▶ Check your understanding:
a) Do these statements agree with the post on Peter Travis's Chaucer book? (i) The book is due out in November from the University of Notre Dame Press. (ii) The Nun's Priest's Tale runs to more than a thousand lines. (iii) The blurb says Travis reduces the tale to a single meaning. For each, answer yes or no and quote the words from the post that decide it.
b) How does the post on Peter Travis's Chaucer book go on? Write its next part, starting after the last sentence shown.

Isn't that a great cover?
I was asked to blurb Peter Travis's new book, coming out in November from the University of Notre Dame Press. I did so happily, and was thereby able to peruse an advance copy. ITM readers will want to purchase the volume when it appears: it is readable, rigorous, and entertaining.
Some version of this praise from me will appear on its back cover:
Peter Travis opens the Pandora's box that is Chaucer's "Nun's Priest's Tale" by asking a disarmingly simple question about its genre. He proceeds to detail, brilliantly, the narrative's status as a multiplex parody, a medieval Ulysses. By refusing to reduce the tale to a singular meaning, and by maintaining that its proliferative ardors are part of its formal structure, Travis provides a tour de force analysis not only of the work, but of Chaucer's ambitions throughout the Canterbury Tales. Lucid, engaging, and great fun to read, Dissemimal Chaucer provides a compelling model for doing theory-savvy work that is scrupulously attentive to medieval textuality.And here is the official press copy, from the UND website:
Chaucer’s The Nun’s Priest’s Tale is one of the most popular of The Canterbury Tales. It is only 646 lines long, yet it contains elements of a beast fable, an exemplum, a satire, and other genres. There have been countless attempts to articulate the “real” meaning of the tale, but it has confounded the critics. Peter Travis contends that part of the fun and part of the frustration of trying to interpret the tale has to do with Chaucer’s use of the tale to demonstrate the resistance of all literature to traditional critical practices. But the world of The Nun’s Priest’s Tale is so creative and so quintessentially Chaucerian that critics persist in writing about it.

▶ Dataset entries:
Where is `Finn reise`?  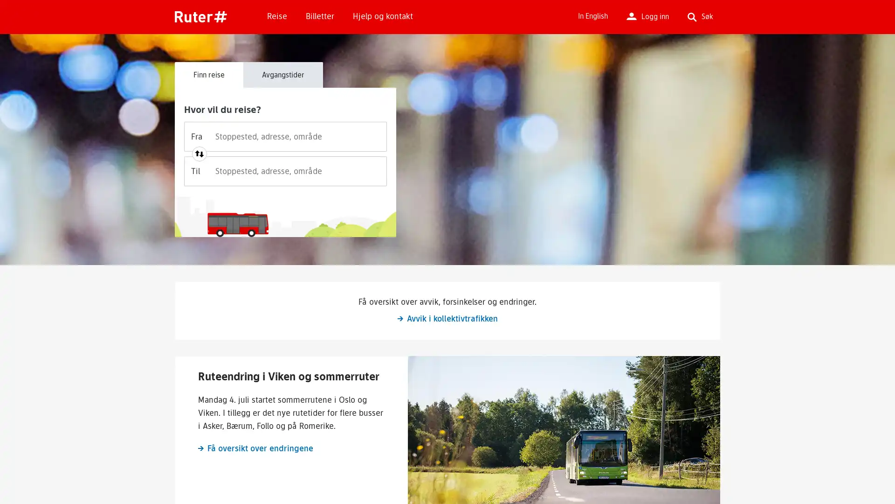
Finn reise is located at coordinates (208, 74).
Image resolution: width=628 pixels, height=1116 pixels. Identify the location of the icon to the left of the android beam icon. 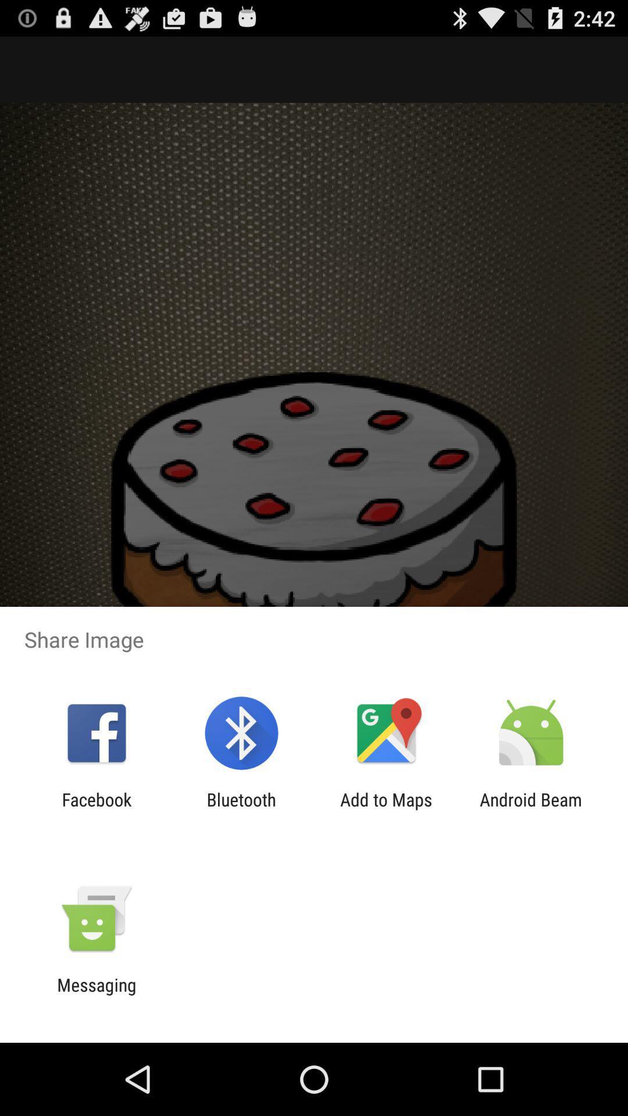
(386, 809).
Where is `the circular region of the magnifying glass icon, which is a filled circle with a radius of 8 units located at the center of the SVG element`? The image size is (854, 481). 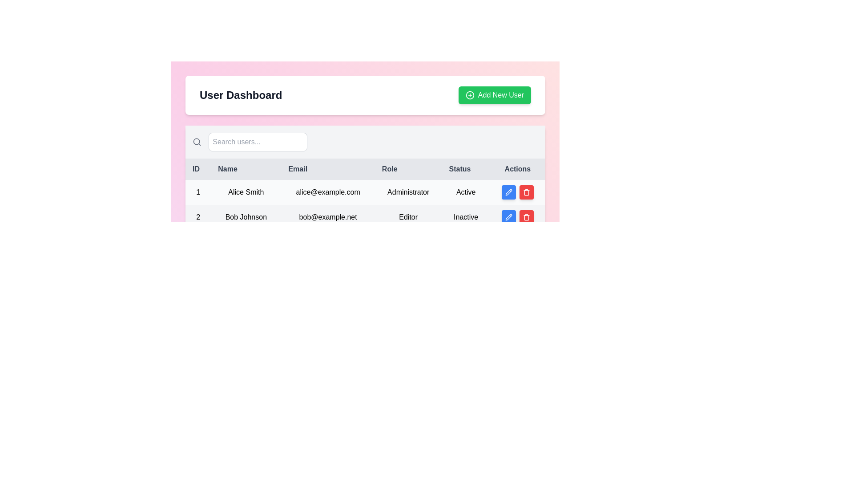 the circular region of the magnifying glass icon, which is a filled circle with a radius of 8 units located at the center of the SVG element is located at coordinates (196, 141).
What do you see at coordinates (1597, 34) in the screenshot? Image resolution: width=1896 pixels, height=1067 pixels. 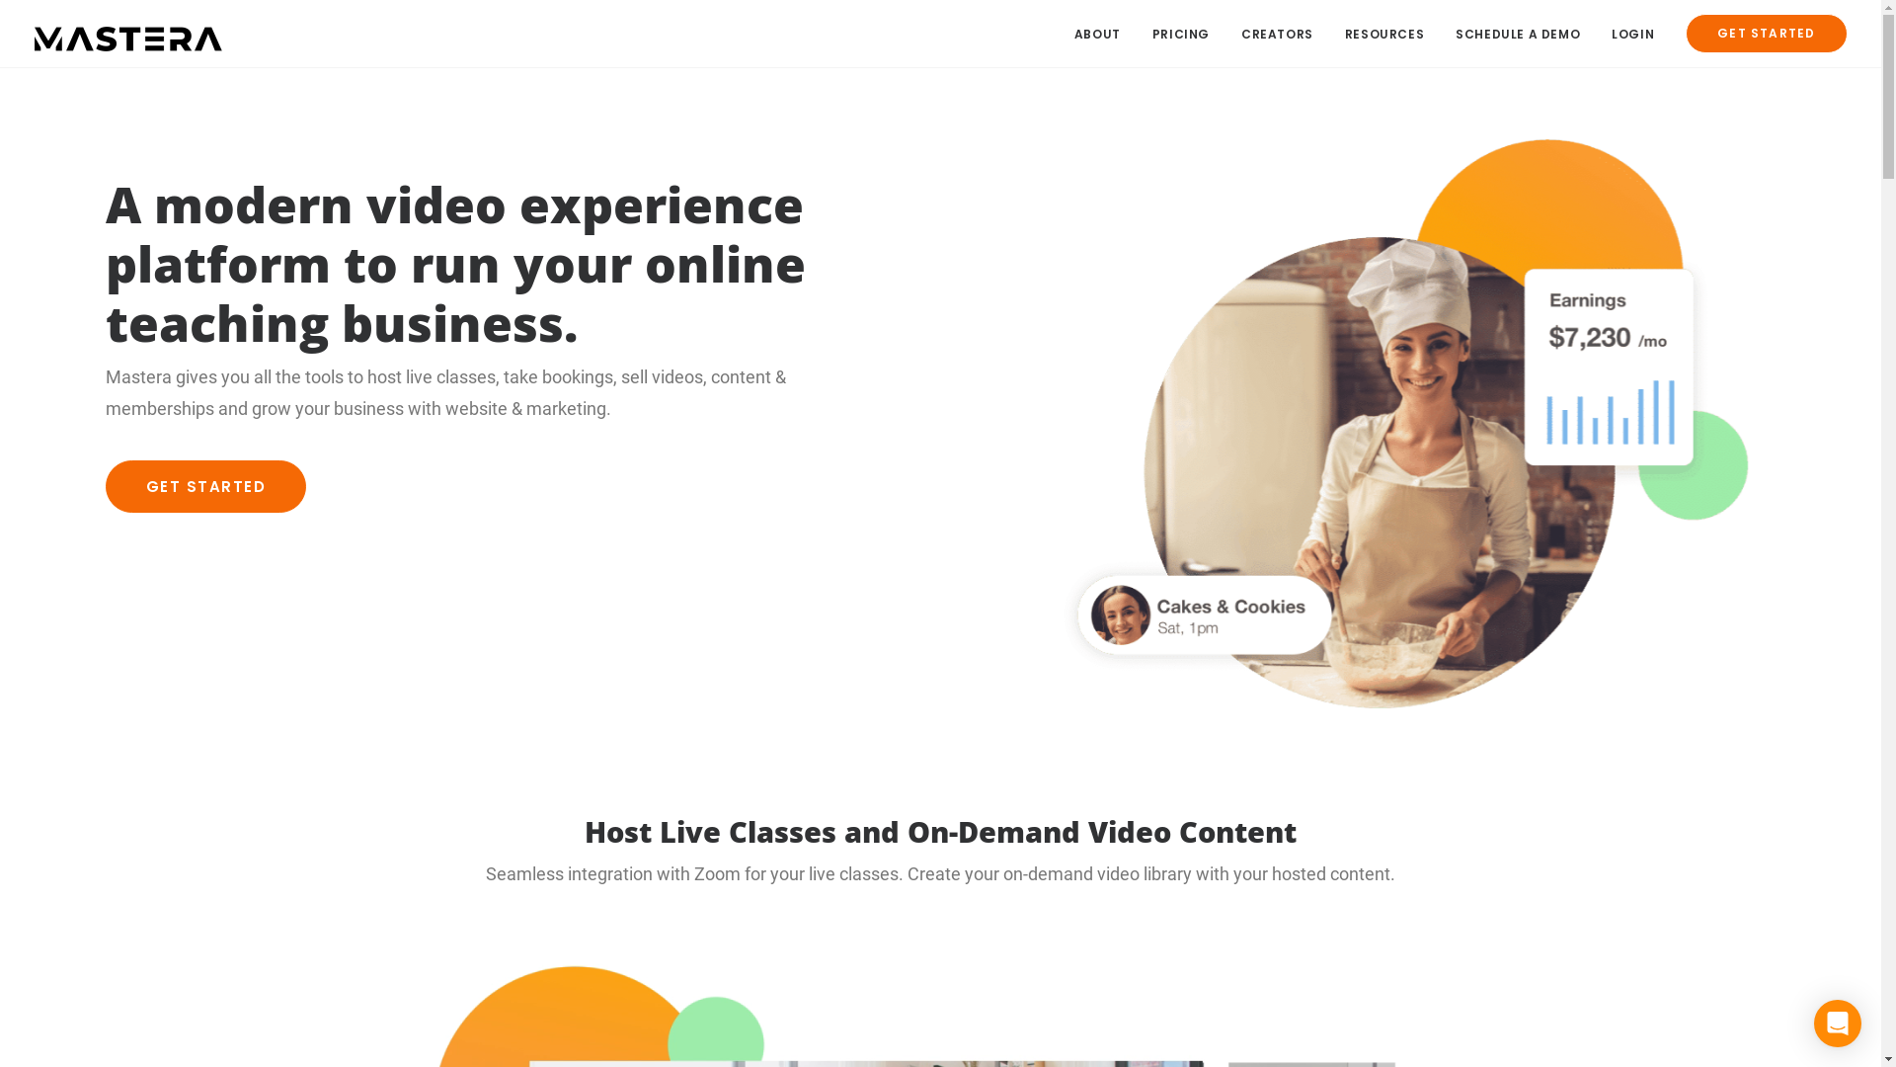 I see `'LOGIN'` at bounding box center [1597, 34].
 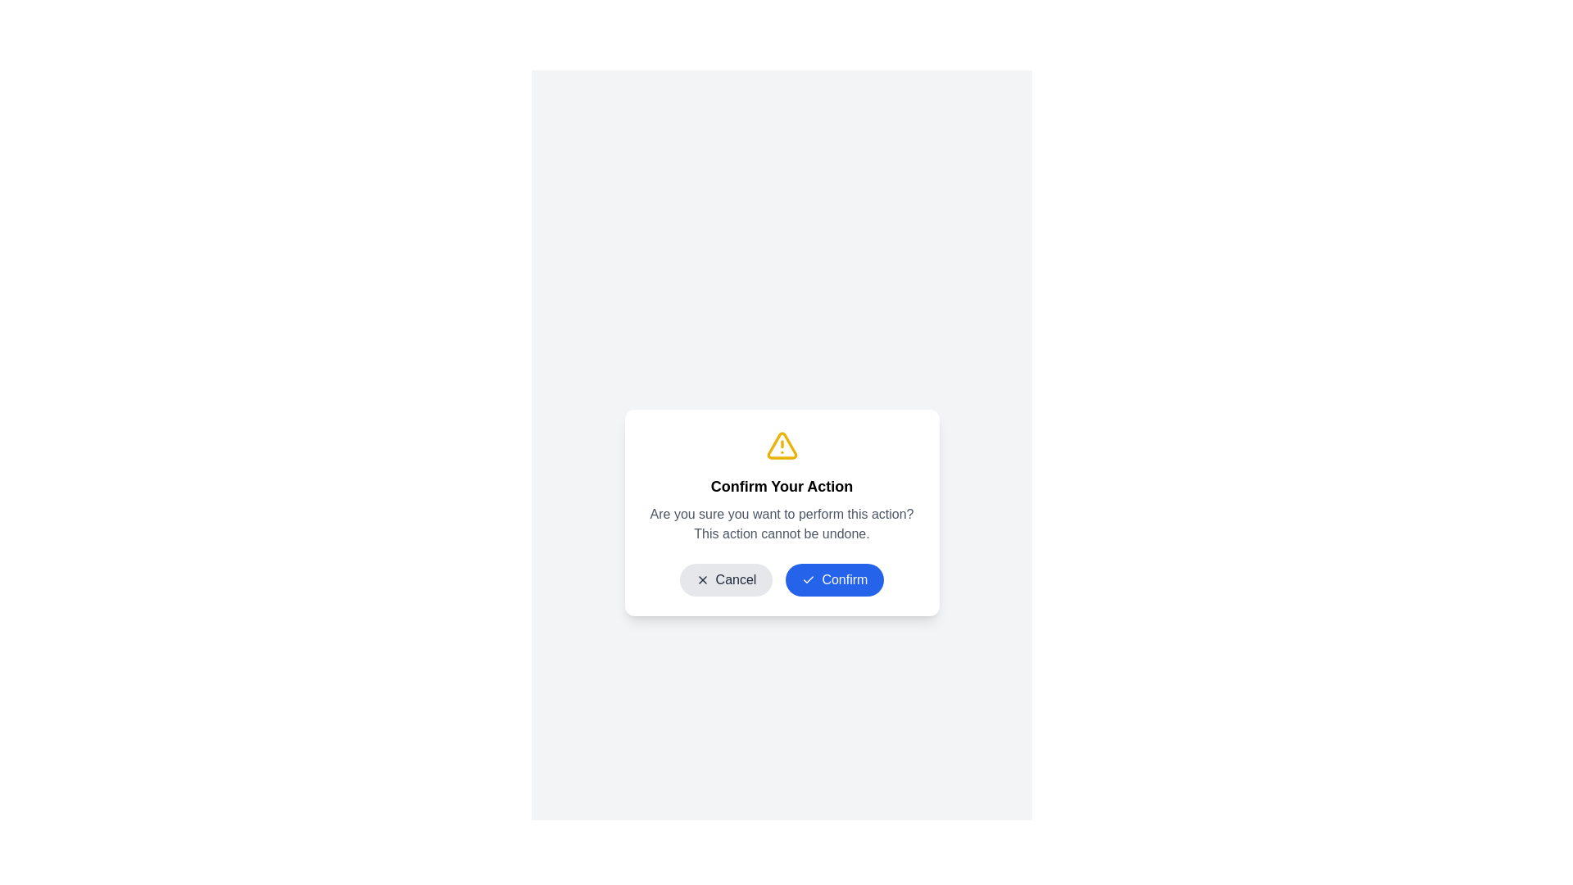 I want to click on the 'Confirm' button with rounded corners and a blue background, located in the bottom-right corner of the modal dialog box to confirm the action, so click(x=834, y=579).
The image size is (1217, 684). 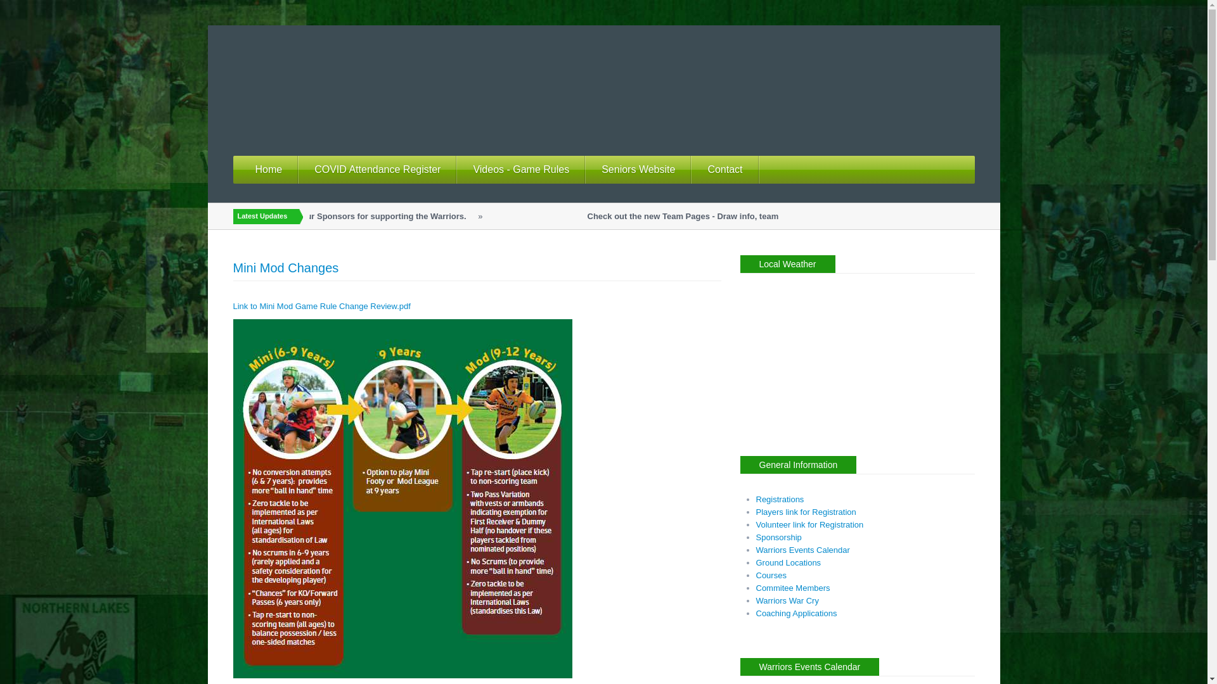 I want to click on 'Ground Locations', so click(x=787, y=562).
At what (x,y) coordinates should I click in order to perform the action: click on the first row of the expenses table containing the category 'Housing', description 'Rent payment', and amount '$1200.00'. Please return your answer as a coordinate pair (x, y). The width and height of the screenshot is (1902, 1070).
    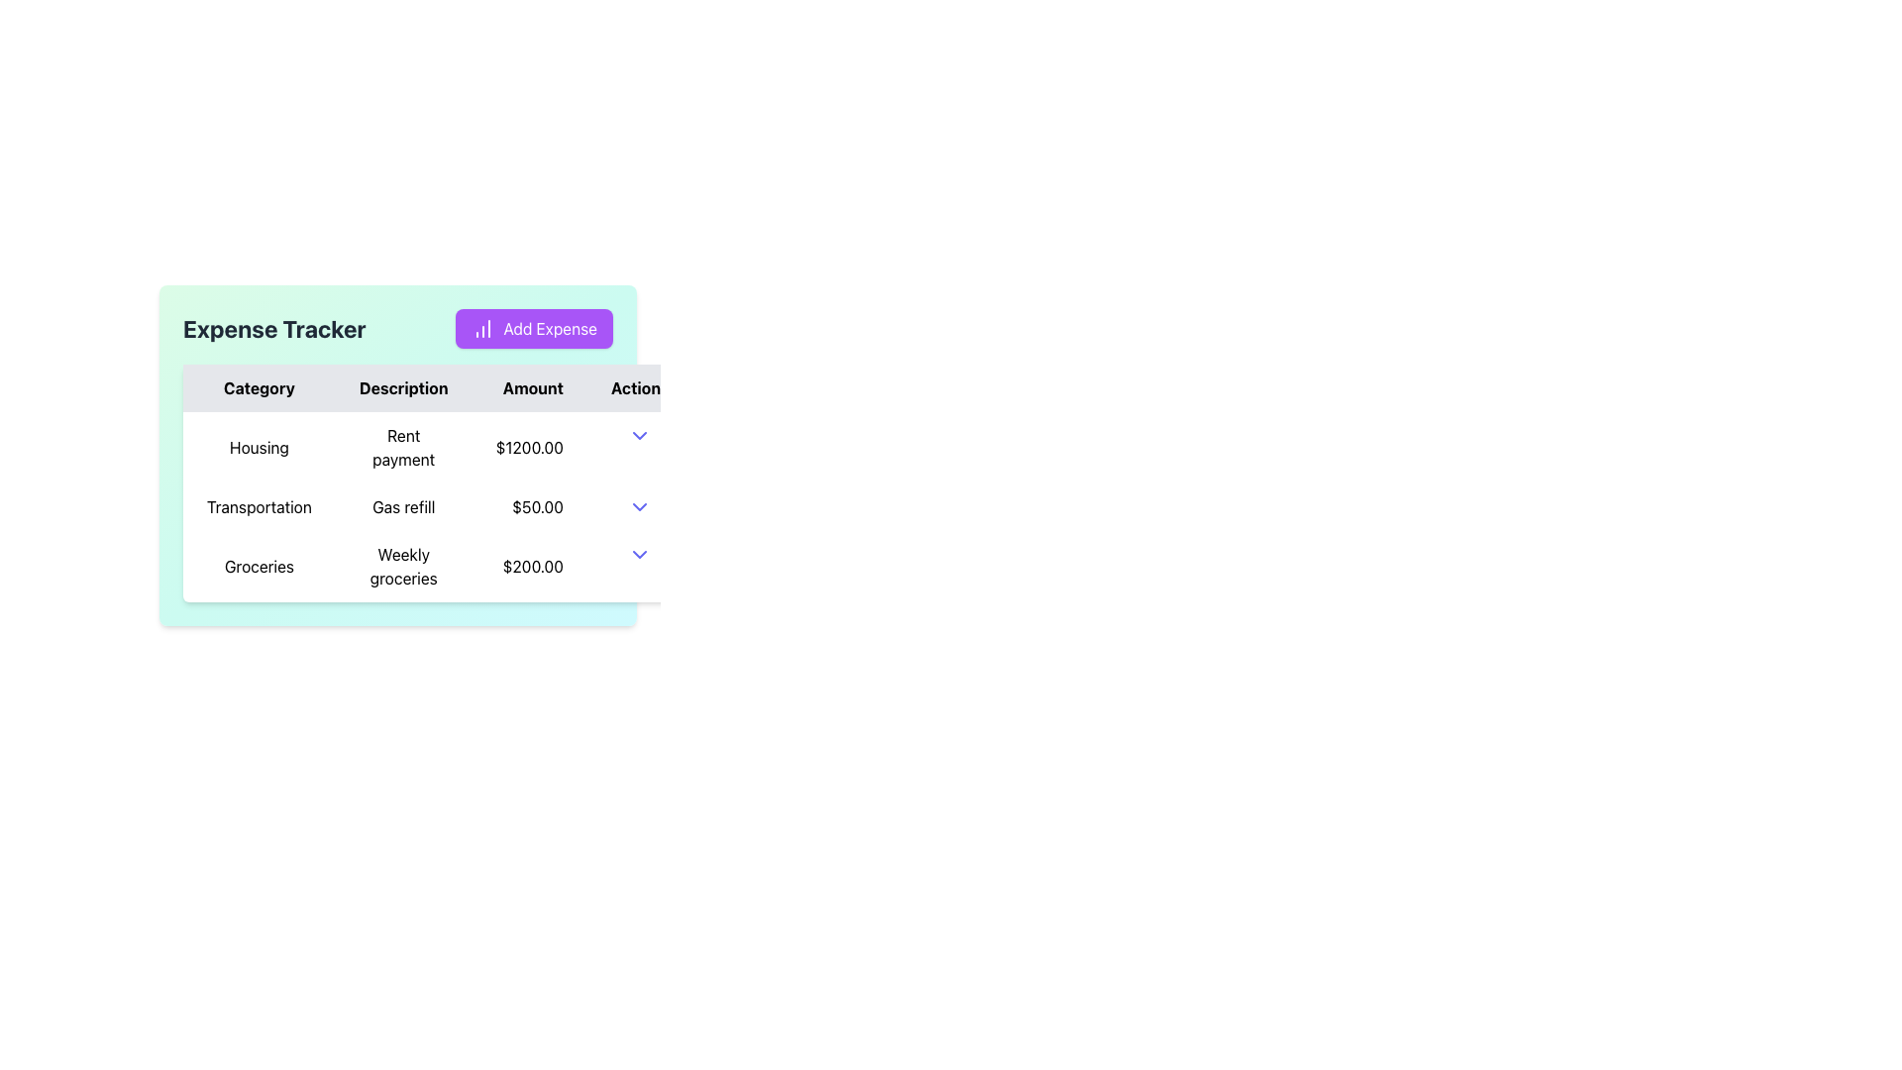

▶ Results of the exercise:
a)
(i) Yes: "coming out in November from the University of Notre Dame Press"
(ii) No: "It is only 646 lines long"
(iii) No: "By refusing to reduce the tale to a singular meaning"

b)
No one has followed the critical fortunes of Chauntecleer and his companions more closely over time than Peter Travis. One of the most important contributions of this book is his assessment of the tale’s reception. Travis also provides an admirable discussion of genre: his analysis of parody and Menippean satire clarify how to approach works such as this tale that take pleasure in resisting traditional generic classifications. Travis also demonstrates that the tale deliberately invoked its readers’ memories of specific grammar school literary assignments, and the tale thus becomes a miniaturized synopticon of western learning. Building on these analyses and insights, Travis’s final argument is that The Nun’s Priest’s Tale is Chaucer’s premier work of self-parody, an ironic apologia pro sua arte. The most profound matters foregrounded in the tale are not advertisements of the poet’s achievements. Rather, they are poetic problems that Chaucer wrestled with from the beginning of his career and, at the end of that career, wanted to address in a concentrated, experimental, and parapoetic way.
PETER W. TRAVIS is Henry Winkley Professor of Anglo-Saxon and English Language and Literature at Dartmouth College. He is the author of many influential articles and Dramatic Design in the Chester Cycle.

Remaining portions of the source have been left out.